(Stored records)
++++

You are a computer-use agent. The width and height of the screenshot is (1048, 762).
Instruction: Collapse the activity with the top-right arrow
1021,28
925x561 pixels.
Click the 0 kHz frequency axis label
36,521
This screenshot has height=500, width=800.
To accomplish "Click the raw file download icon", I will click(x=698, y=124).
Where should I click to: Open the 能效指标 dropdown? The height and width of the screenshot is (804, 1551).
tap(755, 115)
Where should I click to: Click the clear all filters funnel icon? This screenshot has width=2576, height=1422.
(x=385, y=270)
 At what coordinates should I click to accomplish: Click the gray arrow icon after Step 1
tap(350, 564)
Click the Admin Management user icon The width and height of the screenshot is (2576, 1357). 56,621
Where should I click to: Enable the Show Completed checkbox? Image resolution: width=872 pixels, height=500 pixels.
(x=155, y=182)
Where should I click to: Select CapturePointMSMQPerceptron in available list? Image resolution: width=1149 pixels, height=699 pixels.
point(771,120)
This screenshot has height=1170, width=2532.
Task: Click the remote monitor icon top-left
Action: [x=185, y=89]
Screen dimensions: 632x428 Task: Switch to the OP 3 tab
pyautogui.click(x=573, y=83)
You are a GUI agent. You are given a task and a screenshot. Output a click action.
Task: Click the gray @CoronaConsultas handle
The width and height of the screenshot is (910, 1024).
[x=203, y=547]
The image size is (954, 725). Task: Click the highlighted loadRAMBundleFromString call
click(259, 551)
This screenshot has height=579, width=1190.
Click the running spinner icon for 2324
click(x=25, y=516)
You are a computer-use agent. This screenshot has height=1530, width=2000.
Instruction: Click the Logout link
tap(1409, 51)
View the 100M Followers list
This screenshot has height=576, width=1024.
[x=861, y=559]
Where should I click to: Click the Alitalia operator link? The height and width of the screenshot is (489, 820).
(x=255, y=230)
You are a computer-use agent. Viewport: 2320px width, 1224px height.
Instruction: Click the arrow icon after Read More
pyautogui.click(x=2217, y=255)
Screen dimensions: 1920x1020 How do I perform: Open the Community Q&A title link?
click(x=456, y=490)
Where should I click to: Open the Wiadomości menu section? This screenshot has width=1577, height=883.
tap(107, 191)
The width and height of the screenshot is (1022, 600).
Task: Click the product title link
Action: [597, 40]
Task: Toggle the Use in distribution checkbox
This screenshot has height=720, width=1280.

++++

• _PROMPT_: Return all of the stored records above word for word, keeping every line unchanged.

• _SOLVED PROBLEM_:
You are a computer-use agent. The width and height of the screenshot is (1048, 762).
Instruction: Collapse the activity with the top-right arrow
1021,28
925x561 pixels.
Click the 0 kHz frequency axis label
36,521
This screenshot has height=500, width=800.
To accomplish "Click the raw file download icon", I will click(x=698, y=124).
Where should I click to: Open the 能效指标 dropdown? The height and width of the screenshot is (804, 1551).
tap(755, 115)
Where should I click to: Click the clear all filters funnel icon? This screenshot has width=2576, height=1422.
(x=385, y=270)
 At what coordinates should I click to accomplish: Click the gray arrow icon after Step 1
tap(350, 564)
Click the Admin Management user icon The width and height of the screenshot is (2576, 1357). 56,621
Where should I click to: Enable the Show Completed checkbox? Image resolution: width=872 pixels, height=500 pixels.
(x=155, y=182)
Where should I click to: Select CapturePointMSMQPerceptron in available list? Image resolution: width=1149 pixels, height=699 pixels.
point(771,120)
This screenshot has height=1170, width=2532.
Task: Click the remote monitor icon top-left
Action: [x=185, y=89]
Screen dimensions: 632x428 Task: Switch to the OP 3 tab
pyautogui.click(x=573, y=83)
You are a GUI agent. You are given a task and a screenshot. Output a click action.
Task: Click the gray @CoronaConsultas handle
The width and height of the screenshot is (910, 1024).
[x=203, y=547]
The image size is (954, 725). Task: Click the highlighted loadRAMBundleFromString call
click(259, 551)
This screenshot has height=579, width=1190.
Click the running spinner icon for 2324
click(x=25, y=516)
You are a computer-use agent. This screenshot has height=1530, width=2000.
Instruction: Click the Logout link
tap(1409, 51)
View the 100M Followers list
This screenshot has height=576, width=1024.
[x=861, y=559]
Where should I click to: Click the Alitalia operator link? The height and width of the screenshot is (489, 820).
(x=255, y=230)
You are a computer-use agent. Viewport: 2320px width, 1224px height.
Instruction: Click the arrow icon after Read More
pyautogui.click(x=2217, y=255)
Screen dimensions: 1920x1020 How do I perform: Open the Community Q&A title link?
click(x=456, y=490)
Where should I click to: Open the Wiadomości menu section? This screenshot has width=1577, height=883.
tap(107, 191)
The width and height of the screenshot is (1022, 600).
Task: Click the product title link
Action: [597, 40]
Task: Toggle the Use in distribution checkbox
This screenshot has height=720, width=1280.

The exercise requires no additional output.